The press had clearly been led astray by the myth of Dewey's
invincibility. In a letter to his own paper, the New York Times'
James
Reston wrote: "There were certain factors in this election that were known
(and discounted) by almost every political reporter. We knew about the
tradition that a defeated candidate had never been nominated and elected
after his defeat. We knew that the national income was running at a rate of
$210 billions a year, that over 61,000,000 persons were employed at
unprecedentedly high wages, and that the people had seldom if ever turned
against tile administration in power at such a time. . . . in a way our
failure was not unlike Mr. Dewey's: we overestimated the tangibles and
underestimated the intangibles . . . just as he was too isolated with other
politicians, so we were too isolated with other
reporters; and we, too, were far too impressed by the tidy statistics of
the polls."
Time's judgment on its colleagues was even harsher: "The
press was
morally guilty on several counts. It was guilty of pride: it had assumed
that it knew all the important facts-without sufficiently checking them. It
was guilty of laziness and wishful thinking: it had failed to do its own
doorbell-ringing and bush-beating; it had delegated its journalist's job to
the pollsters."
Everybody's mistakes, in the end, could be attributed to the polls.
Eight days after the election, the Social Science Research Council set up a
committee of academic experts to analyze what had gone wrong. The Gallup,
Roper and Crossley organizations all cooperated in the investigation,
making available both their files and their personnel. On December 27,
1948, the committee issued a detailed report and subsequently published the
staff studies on which it was based.
The pollsters, the committee concluded, had made many errors. All
three national polls had not been alive to the possibility of a decisive
swing to Truman in the last two weeks of the campaign. Gallup and Crossley
stopped polling too early. Gallup's final prediction, published the day
before the election, was actually based on two national samples gathered
during mid-October. Crossley's final forecast was derived from a
combination of state surveys taken around mid-August, mid-September and
mid-October. Roper's final estimate used data he collected in August, which
provided the basis for his September 9 column in which he predicted Dewey's
victory and announced he was no longer going to publish periodic surveys.
(Roper, however, did take a poll in the final week of the campaign, which
he did not publish.
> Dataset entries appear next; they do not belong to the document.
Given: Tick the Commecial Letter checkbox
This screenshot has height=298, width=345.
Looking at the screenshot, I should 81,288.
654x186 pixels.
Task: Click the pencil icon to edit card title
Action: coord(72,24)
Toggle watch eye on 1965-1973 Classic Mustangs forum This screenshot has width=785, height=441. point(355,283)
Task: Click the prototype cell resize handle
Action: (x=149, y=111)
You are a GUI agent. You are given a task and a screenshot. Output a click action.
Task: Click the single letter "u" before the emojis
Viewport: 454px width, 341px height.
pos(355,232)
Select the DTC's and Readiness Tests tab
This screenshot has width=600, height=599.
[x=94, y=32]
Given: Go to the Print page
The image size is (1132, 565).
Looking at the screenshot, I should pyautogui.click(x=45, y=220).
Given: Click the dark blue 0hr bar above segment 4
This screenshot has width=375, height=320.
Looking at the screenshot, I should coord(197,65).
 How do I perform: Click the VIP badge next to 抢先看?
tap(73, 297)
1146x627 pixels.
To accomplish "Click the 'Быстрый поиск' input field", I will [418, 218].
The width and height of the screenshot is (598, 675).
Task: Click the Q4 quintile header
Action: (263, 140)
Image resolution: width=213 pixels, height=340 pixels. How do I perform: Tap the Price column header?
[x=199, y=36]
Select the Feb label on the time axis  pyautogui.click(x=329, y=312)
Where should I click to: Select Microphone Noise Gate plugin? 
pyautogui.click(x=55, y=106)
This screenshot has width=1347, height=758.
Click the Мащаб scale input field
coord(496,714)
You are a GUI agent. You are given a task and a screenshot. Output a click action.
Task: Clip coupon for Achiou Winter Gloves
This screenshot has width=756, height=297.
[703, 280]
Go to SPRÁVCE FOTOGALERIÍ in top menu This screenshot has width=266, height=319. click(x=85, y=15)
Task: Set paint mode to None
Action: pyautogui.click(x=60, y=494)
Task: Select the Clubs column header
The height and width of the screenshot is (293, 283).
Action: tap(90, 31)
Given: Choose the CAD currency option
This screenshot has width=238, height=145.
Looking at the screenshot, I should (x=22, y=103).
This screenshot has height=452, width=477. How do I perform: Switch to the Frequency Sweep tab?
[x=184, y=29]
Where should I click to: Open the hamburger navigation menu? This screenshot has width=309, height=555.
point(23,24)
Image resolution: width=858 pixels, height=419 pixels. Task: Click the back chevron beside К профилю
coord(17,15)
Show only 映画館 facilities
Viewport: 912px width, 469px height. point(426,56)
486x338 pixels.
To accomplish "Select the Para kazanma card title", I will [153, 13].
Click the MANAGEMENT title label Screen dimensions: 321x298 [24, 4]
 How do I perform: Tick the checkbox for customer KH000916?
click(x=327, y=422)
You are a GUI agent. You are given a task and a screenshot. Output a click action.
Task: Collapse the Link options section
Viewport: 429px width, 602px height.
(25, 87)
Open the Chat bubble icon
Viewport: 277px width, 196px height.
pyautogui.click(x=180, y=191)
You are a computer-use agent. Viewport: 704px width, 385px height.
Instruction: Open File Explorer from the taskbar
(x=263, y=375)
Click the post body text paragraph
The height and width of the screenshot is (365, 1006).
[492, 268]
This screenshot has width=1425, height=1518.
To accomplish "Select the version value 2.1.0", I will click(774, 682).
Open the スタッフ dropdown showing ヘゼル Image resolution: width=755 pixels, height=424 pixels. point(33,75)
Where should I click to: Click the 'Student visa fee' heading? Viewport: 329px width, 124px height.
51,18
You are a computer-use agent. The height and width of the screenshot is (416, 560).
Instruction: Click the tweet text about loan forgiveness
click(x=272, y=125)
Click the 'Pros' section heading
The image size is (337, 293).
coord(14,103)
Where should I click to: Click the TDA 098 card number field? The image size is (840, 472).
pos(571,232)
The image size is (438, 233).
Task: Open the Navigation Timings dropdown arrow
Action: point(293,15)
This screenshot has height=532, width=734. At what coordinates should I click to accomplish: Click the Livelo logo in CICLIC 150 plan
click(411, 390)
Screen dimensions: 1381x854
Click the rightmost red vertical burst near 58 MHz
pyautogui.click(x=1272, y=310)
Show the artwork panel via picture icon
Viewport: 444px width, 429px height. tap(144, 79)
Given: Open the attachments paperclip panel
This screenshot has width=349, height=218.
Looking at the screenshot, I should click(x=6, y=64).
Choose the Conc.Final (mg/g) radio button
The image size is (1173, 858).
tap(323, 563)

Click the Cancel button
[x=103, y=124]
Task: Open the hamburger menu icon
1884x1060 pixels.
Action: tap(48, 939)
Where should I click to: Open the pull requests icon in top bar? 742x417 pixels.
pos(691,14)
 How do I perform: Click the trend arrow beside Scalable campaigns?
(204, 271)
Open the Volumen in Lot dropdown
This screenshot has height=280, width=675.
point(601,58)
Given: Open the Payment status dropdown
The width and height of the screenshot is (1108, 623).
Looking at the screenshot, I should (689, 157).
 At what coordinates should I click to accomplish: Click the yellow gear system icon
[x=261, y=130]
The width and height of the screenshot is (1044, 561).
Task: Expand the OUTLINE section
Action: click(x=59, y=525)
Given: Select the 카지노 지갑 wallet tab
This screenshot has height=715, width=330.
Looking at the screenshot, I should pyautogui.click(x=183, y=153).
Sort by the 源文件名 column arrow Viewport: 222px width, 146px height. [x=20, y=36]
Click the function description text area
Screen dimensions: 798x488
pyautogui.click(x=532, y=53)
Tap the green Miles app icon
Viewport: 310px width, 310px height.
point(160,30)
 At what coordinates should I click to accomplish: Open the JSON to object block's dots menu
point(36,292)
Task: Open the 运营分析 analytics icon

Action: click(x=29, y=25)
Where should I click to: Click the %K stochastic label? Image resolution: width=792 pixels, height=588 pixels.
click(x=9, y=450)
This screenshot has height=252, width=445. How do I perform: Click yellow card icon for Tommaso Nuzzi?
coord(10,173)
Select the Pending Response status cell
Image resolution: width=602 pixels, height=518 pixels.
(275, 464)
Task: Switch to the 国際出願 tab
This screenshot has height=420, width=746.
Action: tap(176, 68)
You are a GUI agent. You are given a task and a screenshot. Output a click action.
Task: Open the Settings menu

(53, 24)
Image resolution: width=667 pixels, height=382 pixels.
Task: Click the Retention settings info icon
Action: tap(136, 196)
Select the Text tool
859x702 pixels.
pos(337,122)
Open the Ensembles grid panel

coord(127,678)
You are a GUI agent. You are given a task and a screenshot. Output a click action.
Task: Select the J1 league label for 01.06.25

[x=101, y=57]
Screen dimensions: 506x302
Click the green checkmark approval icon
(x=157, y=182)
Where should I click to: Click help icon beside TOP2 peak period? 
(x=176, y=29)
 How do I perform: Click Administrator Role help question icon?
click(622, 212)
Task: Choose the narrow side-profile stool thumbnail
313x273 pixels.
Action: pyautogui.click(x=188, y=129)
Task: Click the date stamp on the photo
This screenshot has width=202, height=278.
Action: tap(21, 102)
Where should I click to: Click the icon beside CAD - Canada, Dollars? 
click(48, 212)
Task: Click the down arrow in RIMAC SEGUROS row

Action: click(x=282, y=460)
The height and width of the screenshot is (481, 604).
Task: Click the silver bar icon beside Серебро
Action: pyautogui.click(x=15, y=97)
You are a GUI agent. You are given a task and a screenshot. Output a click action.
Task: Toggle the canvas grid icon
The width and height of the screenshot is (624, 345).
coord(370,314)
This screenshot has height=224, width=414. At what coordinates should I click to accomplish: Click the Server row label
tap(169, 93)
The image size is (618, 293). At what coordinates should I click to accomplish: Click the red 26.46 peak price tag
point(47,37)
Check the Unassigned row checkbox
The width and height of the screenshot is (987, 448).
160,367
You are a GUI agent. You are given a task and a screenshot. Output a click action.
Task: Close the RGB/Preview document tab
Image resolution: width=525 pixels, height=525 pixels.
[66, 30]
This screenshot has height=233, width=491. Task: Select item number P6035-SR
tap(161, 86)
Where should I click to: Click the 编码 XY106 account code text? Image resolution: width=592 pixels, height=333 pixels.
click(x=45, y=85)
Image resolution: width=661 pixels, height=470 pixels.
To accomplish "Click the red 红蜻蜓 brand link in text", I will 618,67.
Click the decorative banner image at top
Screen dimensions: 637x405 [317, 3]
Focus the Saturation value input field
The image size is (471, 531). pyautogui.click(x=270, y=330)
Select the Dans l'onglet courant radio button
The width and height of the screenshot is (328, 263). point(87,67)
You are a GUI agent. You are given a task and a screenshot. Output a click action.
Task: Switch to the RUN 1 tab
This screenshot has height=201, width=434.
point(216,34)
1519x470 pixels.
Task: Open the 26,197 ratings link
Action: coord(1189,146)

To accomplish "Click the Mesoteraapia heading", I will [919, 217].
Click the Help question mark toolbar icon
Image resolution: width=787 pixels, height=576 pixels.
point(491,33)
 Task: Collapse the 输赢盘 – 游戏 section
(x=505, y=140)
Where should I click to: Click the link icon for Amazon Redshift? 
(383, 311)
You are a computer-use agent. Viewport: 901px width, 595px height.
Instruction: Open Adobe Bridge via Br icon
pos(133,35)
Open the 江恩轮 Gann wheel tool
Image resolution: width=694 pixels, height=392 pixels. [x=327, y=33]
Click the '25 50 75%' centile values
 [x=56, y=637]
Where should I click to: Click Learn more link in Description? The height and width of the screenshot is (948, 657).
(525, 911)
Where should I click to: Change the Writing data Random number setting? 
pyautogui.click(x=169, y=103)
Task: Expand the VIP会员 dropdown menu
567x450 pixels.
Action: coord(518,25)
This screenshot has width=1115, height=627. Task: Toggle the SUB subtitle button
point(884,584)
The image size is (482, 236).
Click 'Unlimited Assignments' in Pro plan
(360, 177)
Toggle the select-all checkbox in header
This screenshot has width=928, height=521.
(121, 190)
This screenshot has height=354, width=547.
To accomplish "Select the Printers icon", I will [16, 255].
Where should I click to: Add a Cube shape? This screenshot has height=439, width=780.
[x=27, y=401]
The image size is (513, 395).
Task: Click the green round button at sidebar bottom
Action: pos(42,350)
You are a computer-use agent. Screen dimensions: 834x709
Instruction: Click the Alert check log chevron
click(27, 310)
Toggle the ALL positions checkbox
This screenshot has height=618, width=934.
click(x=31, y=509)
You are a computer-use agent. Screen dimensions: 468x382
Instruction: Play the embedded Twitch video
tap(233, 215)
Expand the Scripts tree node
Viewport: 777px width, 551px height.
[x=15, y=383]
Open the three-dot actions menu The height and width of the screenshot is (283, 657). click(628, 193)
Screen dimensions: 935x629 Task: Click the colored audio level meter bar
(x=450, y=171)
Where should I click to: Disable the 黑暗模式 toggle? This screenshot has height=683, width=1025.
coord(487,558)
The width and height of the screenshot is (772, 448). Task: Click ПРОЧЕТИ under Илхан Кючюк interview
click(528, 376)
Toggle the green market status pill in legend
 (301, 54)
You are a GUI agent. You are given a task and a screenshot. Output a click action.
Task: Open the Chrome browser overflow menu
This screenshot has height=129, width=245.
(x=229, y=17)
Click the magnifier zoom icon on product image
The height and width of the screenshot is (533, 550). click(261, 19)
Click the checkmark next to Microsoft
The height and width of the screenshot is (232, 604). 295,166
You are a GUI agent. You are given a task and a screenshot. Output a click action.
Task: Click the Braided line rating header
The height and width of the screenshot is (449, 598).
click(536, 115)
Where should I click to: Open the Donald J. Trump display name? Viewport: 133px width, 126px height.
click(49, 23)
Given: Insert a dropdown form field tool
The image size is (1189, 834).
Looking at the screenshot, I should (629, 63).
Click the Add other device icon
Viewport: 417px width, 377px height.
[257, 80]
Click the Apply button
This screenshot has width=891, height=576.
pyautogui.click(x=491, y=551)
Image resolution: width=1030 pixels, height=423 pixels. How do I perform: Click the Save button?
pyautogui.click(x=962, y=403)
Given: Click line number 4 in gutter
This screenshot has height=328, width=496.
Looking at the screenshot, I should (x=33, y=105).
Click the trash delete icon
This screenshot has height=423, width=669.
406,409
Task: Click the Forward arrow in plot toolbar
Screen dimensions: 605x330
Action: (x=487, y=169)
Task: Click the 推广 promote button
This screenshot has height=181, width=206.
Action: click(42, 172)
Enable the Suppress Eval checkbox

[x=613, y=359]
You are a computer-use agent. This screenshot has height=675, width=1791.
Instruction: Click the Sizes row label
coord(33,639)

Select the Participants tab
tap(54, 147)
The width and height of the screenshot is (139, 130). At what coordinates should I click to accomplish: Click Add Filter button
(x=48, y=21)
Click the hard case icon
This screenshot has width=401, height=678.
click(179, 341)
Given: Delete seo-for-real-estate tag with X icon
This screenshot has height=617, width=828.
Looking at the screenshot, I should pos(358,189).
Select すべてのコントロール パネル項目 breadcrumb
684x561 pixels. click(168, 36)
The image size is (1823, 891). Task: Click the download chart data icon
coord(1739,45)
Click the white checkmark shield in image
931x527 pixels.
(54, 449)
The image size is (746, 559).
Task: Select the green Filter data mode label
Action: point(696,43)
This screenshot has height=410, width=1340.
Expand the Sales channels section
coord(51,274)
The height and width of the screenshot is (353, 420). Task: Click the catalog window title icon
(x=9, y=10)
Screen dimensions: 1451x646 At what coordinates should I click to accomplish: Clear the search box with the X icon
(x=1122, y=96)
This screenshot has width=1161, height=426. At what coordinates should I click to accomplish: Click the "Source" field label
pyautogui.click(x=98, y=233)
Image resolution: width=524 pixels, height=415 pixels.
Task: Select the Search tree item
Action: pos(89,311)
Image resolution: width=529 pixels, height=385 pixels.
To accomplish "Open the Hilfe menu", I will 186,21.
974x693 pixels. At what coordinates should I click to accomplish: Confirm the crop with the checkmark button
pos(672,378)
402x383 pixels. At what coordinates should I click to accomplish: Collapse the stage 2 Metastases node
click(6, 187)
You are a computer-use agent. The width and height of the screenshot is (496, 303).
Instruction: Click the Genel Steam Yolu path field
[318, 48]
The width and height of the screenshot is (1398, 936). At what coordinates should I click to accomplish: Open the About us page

It showed a slight upswing for Truman, but Dewey was
still far in the lead.)
The Gallup and Crossley organizations obviously assumed that the
final stages of the campaign would have no significant impact on the
preference of voters. As he indicated in his September column, Roper
believed that the entire campaign was likely to be irrelevant, given
Dewey's enormous lead (44.2 percent to Truman's 31.4 percent). The
absurdity of these assumptions was proven when Gallup and Roper conducted
post-election surveys. Respondents were asked if they had voted, who they
had voted for, and when they had made their decisions. One out of every
seven voters claimed to have made up his mind within the last fortnight of
the campaign; three-quarters of these delayed decisions favored Truman.
Other data corroborated these findings. A post-election poll conducted by
the Survey Research Center of the University of Michigan reported that 14
percent of the Truman voters recalled making up their minds in the two
weeks prior to the election; 3 percent decided on election day. The figures
for Dewey voters were 3 and 2 percent, respectively. "Even if one makes
allowance for errors in such reports," said the Social Science Research
Council analysis, "one must conclude that failure to detect and measure
changes of mind about voting during the closing days of the campaign
account for a considerable part of the total error of the prediction."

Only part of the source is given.